Pour répondre à la problématique énoncée précédemment, c’est un travail de longue haleine qui durera près de 4 ans. Pour ce faire, je dois réaliser de multiples études et simulations. Comme il n’y a pas d’outil adéquat, je dois d’abord en développer un. Ensuite j’élabore des scénarios : qui va communiquer avec qui, par quels moyens, vérifier les potentiels brouillages… Il en découlera la création de critères de protection, des études de partages… Je dois aussi prendre en compte le cadre réglementaire, qui n’existe pas toujours pour les cas que je traite. C’est un réel travail de fond. Je travaille seul sur ces sujets, mais je suis régulièrement en contact avec les affectataires et industriels concernés. Nous nous rencontrons lors de comités ou de réunions plus informelles. Notre objectif commun est la préparation des positions françaises face à nos homologues étrangers.

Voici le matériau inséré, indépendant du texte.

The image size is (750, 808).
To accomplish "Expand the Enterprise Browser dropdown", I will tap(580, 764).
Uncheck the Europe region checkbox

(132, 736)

Je suis parfois amené à travailler sur des sujets transversaux, mais qui seront toujours en lien avec les satellites.
Quelles qualités faut-il pour exercer ce métier ?
Etant donné la dimension internationale, tous les documents et les réunions sont en anglais. Il faut donc le parler couramment. Il est évidemment crucial d’avoir les compétences techniques adaptées, et aimer les développer, se surpasser, aller toujours plus loin. Aussi, au vu de l’amplitude des projets, il est nécessaire d’être autonome et d’avoir un esprit d’analyse aguerri. Enfin, comme on est amené à rencontrer de nombreuses personnes, il est nécessaire de savoir travailler en équipe et de ne pas avoir peur de prendre la parole en public.
Qu’est-ce que vous plaît dans votre travail ?
J’apprécie particulièrement le cheminement des sujets qui me sont confiés : le préparer, adopter une position, la défendre et argumenter face à des gens qui ne partagent pas forcément le même avis. C’est challengeant. Il y aussi évidemment, la nature technique du sujet : les communications satellites me passionnent. De plus, on est dans le siège de celui qui voit arriver les innovations. Je suis aux premières loges, je participe et assiste au changement, à l’évolution technologique.